Temple Shalom’s 40th
Gold Coast community

Temple Shalom’s 40th

Temple Shalom celebrates the 40th anniversary of the Temple's consecration and the 30th anniversary of the dedication of the new sanctuary building.

Rabbi Adi Cohen.
Rabbi Adi Cohen.

The Gold Coast’s Temple Shalom recently celebrated two significant milestones in its history with a special Shabbat service for the community.

The congregation celebrated both the 40th anniversary of the Temple’s consecration and the 30th anniversary of the dedication of the new sanctuary building.

“It was a landmark in the life of the congregation, celebrating years of consistent presence in the Gold Coast and also setting goals for the future,” said Temple Shalom’s Rabbi Adi Cohen.

After years of holding services in the homes of community members, the Temple building was originally consecrated in May 1982 by Rabbi Richard Lampert, the late Cantor Michael Deutsch and the then Gold Coast mayor.

Ten years later, the Temple building was extended to serve the needs of the growing community and was dedicated by Rabbi Uri Themal in June 1992.

Temple Shalom is the only congregation to serve the Progressive Jewish Community in the Gold Coast.

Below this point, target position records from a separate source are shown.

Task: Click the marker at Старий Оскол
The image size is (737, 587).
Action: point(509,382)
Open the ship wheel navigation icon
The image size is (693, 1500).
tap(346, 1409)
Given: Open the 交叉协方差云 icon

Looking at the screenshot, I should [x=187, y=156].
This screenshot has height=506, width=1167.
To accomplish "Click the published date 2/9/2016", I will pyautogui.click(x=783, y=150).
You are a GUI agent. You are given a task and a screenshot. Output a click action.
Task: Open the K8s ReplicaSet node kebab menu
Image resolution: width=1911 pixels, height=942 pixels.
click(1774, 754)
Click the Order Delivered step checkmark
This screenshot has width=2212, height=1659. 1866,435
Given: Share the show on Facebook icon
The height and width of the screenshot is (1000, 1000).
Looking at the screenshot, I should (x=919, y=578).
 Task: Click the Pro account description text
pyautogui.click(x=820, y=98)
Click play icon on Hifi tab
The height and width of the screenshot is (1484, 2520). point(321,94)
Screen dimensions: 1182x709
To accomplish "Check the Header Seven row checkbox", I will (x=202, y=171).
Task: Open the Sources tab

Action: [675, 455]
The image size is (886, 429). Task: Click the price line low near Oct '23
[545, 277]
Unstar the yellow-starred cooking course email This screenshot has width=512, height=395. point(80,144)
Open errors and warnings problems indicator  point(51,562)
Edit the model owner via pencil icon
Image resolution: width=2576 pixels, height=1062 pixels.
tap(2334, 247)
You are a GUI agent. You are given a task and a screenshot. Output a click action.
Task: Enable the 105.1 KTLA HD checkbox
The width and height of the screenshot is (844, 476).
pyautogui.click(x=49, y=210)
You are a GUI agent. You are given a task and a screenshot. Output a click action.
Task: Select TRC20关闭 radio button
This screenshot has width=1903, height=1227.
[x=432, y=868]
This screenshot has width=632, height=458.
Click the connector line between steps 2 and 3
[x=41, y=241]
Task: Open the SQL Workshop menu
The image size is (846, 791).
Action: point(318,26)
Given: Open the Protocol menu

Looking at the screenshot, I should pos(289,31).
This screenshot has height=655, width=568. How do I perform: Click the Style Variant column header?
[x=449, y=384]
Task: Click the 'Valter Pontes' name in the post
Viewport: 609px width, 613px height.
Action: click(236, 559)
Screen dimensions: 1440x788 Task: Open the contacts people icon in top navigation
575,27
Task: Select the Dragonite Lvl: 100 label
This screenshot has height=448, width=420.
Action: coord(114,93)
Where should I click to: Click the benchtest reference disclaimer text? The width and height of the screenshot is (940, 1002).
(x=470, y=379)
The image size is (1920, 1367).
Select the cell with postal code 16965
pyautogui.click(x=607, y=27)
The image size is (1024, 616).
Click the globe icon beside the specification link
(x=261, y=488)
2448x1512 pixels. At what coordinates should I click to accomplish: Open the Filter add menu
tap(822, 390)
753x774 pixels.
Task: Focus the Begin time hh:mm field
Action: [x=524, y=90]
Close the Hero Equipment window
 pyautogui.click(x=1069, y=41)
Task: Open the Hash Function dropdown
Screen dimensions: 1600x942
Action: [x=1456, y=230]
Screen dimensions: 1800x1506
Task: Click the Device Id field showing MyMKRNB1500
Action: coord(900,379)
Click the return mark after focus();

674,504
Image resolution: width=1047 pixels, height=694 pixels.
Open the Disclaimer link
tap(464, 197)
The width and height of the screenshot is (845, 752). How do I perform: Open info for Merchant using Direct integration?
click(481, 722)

“[The Temple is] a place of worship but also a centre of Jewish life on the Gold Coast,” said Rabbi Cohen.

Representatives of the Union for Progressive Judaism (UPJ), the Queensland Police, and several state and federal politicians attended the service, including Angie Bell MP.

Louise Ward, president, presented Cantor Margaret Capkin with the President’s Award for Longstanding Service to the Community.

“The ruach was excellent … [Temple Shalom] really is a place that’s bringing people together in a beautiful way,” said David Knoll, co-chair of the UPJ, who addressed the event.

Anthony Spray was called to the Torah as part of the celebrations. His father, Len Spray, was the first community member to offer his home to services on Chevron Island.

“It was moving for everyone in attendance, especially for the people who established the shule to see their legacy for generations to come,” said Rabbi Cohen.

“It is a testimony that their dream came true, and now it’s up to us to keep it going.”